WORK ORDER: Each line of the data has to be transcribed exactly.

Top of DATA TO USE

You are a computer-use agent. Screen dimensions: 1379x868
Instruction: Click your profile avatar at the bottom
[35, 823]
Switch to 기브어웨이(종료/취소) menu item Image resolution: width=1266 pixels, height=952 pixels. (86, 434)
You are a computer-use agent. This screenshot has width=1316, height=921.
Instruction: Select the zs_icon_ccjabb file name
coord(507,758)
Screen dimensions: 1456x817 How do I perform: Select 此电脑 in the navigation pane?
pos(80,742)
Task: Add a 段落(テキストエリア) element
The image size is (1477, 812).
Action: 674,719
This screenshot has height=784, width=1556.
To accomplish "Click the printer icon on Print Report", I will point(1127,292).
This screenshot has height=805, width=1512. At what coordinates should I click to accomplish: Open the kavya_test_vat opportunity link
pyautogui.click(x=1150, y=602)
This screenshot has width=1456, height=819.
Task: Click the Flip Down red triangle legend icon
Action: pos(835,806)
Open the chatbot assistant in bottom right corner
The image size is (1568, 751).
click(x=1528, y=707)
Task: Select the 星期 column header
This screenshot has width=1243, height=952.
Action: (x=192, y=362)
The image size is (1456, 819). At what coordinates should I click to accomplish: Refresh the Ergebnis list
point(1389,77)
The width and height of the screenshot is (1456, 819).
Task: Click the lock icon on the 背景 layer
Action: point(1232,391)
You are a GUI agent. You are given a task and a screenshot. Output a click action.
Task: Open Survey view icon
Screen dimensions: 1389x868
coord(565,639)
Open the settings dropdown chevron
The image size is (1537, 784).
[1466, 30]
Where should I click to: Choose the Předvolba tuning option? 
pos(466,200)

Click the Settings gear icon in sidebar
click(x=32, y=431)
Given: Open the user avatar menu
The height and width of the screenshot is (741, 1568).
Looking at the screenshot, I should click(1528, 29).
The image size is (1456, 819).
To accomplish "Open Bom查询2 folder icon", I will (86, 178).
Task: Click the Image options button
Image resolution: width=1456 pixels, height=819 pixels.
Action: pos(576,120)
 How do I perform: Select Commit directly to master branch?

Bottom of DATA TO USE

TASK RESPONSE:
You are a computer-use agent. Screen dimensions: 1379x868
Instruction: Click your profile avatar at the bottom
[35, 823]
Switch to 기브어웨이(종료/취소) menu item Image resolution: width=1266 pixels, height=952 pixels. (86, 434)
You are a computer-use agent. This screenshot has width=1316, height=921.
Instruction: Select the zs_icon_ccjabb file name
coord(507,758)
Screen dimensions: 1456x817 How do I perform: Select 此电脑 in the navigation pane?
pos(80,742)
Task: Add a 段落(テキストエリア) element
The image size is (1477, 812).
Action: 674,719
This screenshot has height=784, width=1556.
To accomplish "Click the printer icon on Print Report", I will point(1127,292).
This screenshot has height=805, width=1512. At what coordinates should I click to accomplish: Open the kavya_test_vat opportunity link
pyautogui.click(x=1150, y=602)
This screenshot has width=1456, height=819.
Task: Click the Flip Down red triangle legend icon
Action: pos(835,806)
Open the chatbot assistant in bottom right corner
The image size is (1568, 751).
click(x=1528, y=707)
Task: Select the 星期 column header
This screenshot has width=1243, height=952.
Action: (x=192, y=362)
The image size is (1456, 819). At what coordinates should I click to accomplish: Refresh the Ergebnis list
point(1389,77)
The width and height of the screenshot is (1456, 819).
Task: Click the lock icon on the 背景 layer
Action: point(1232,391)
You are a GUI agent. You are given a task and a screenshot. Output a click action.
Task: Open Survey view icon
Screen dimensions: 1389x868
coord(565,639)
Open the settings dropdown chevron
The image size is (1537, 784).
[1466, 30]
Where should I click to: Choose the Předvolba tuning option? 
pos(466,200)

Click the Settings gear icon in sidebar
click(x=32, y=431)
Given: Open the user avatar menu
The height and width of the screenshot is (741, 1568).
Looking at the screenshot, I should click(1528, 29).
The image size is (1456, 819).
To accomplish "Open Bom查询2 folder icon", I will (86, 178).
Task: Click the Image options button
Image resolution: width=1456 pixels, height=819 pixels.
Action: pos(576,120)
 How do I perform: Select Commit directly to master branch?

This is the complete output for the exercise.